Nell’immaginario collettivo è sempre più frequente la sovrapposizione fra il problema dei flussi migratori nordafricani e quello – sempre più urgente, come dimostrato anche i drammatici eventi del 29 giugno – del terrorismo internazionale. Questa sovrapposizione, difficile da confutare soprattutto quando l’onda emotiva prodotta dagli attentati spinge a massificare in senso negativo ogni riflessione, non aiuta di certo a restituire il problema migratorio agli unici criteri che lo rendono davvero comprensibile: quelli della storia e della socio-antropologia. Il testo di Ezzat el Kamhawi, con lucidità, coraggio ma anche con passione, riesce a fare proprio questo: indirizzare il pensiero e la riflessione verso il terreno corretto su cui affrontare e comprendere i problemi legati agli sbarchi di disperati.

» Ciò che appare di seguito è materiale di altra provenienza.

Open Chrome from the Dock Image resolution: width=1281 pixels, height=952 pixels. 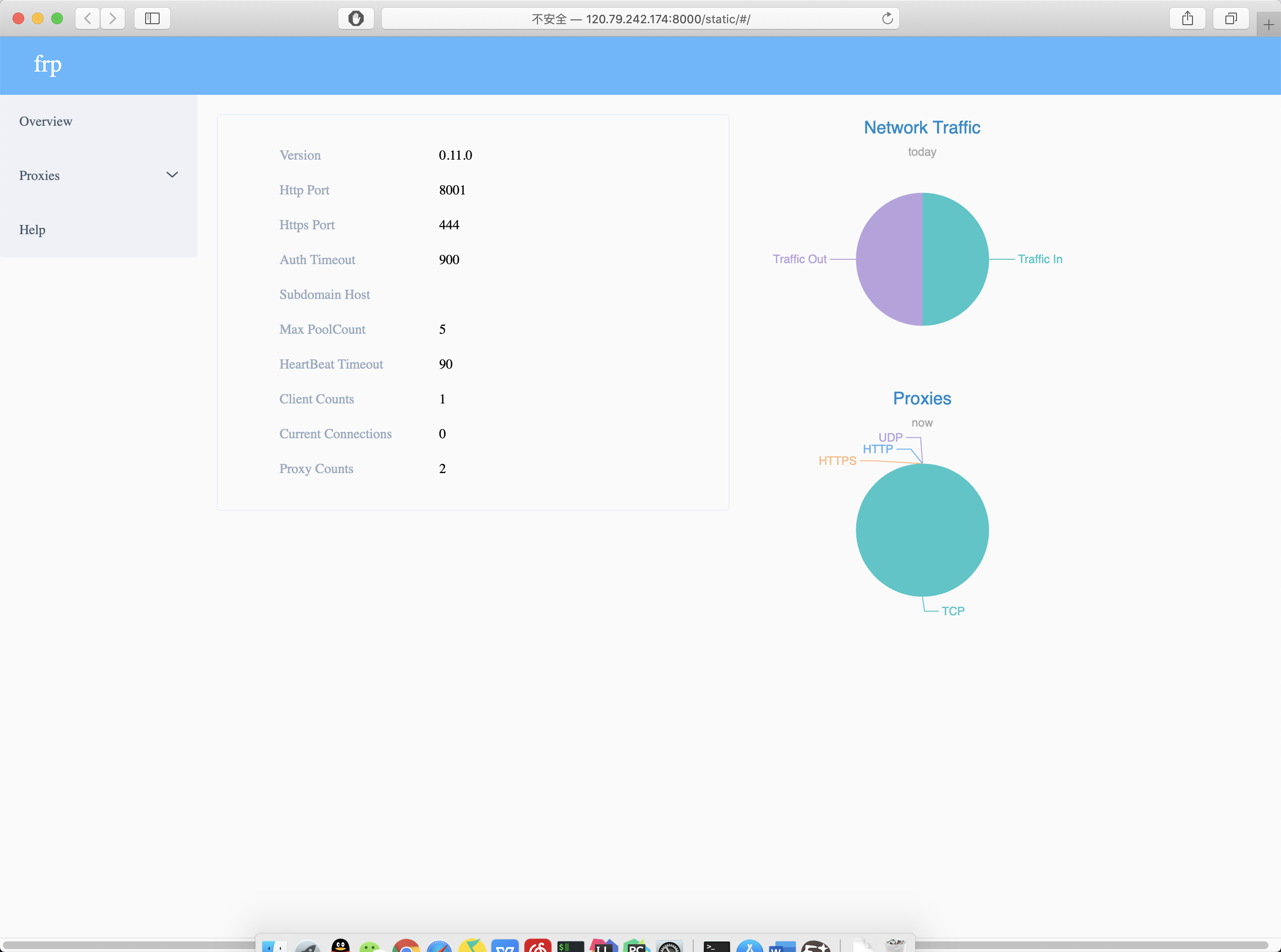tap(406, 946)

Il primo passo è quello di passare da una lettura generalizzante del problema alle sue specifiche ragioni “nazionali” (in questo caso egiziane, nel quale assume un’importanza fondamentale il contrasto fra la realtà rurale e quella cittadina) perché è corretto, per comprendere il problema degli immigrati, recuperare la dimensione delle singole realtà locali che li generano e rinunciare ad una interpretazione generalizzante del fenomeno che vorrebbe spiegare tutto e invece non spiega nulla. Il secondo passo, correttamente illustrato nelle pagine centrali del testo, è quello di analizzare le dinamiche sociologiche e economiche prodotte dalla modernità sulle singole dimensioni culturali locali, con i conseguenti devastanti mutamenti, spesso volutamente guidati – a distanza, secondo argute logiche post-coloniali – dall’Occidente e dalla sua economia capitalista.

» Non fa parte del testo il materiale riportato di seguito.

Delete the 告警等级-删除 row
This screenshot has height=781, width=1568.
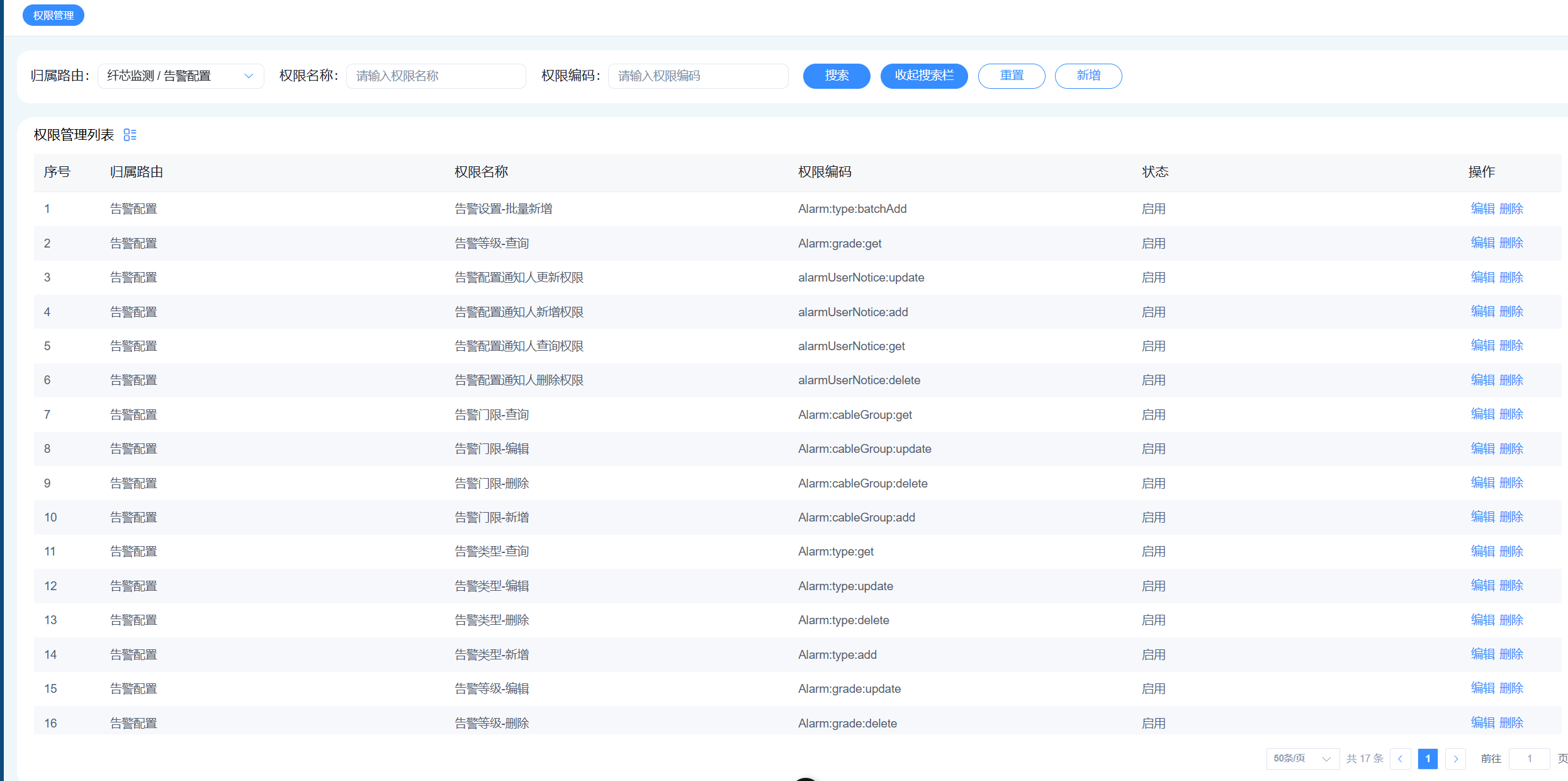(x=1511, y=722)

Ne emerge un quadro desolante, nel quale appaiono con chiarezza gli stravolgimenti culturali prodotti dai nuovi sistemi economici (smantellamento delle strutture e delle gerarchie familiari tradizionali) e, soprattutto, dalla lenta ed inesorabile spinta verso uno sterile consumismo che vanifica la capacità di sviluppo economico potenzialmente possibile grazie al flusso di ricchezza degli emigrati regolari. La conclusione, decisamente pessimista, è che l’Egitto – malgrado i fermenti civili degli ultimi anni – appare destinato ad essere sempre di più un “mercato”, inteso nel duplice significato di fornitore di manodopera (a bassissimo costo) per l’Occidente e fruitore di beni (soprattutto tecnologici) da questo prodotti.
Il testo di Ezzat el Kamhawi ha anche il pregio di affiancare all’analisi dei fatti le singole storie di alcuni suoi connazionali emigrati in Italia, dimostrando come cronaca quotidiana, giornalismo e analisi socio-politica siano un continuum irrinunciabile per comprendere a tutto tondo la complessità dei problemi della nostra modernità.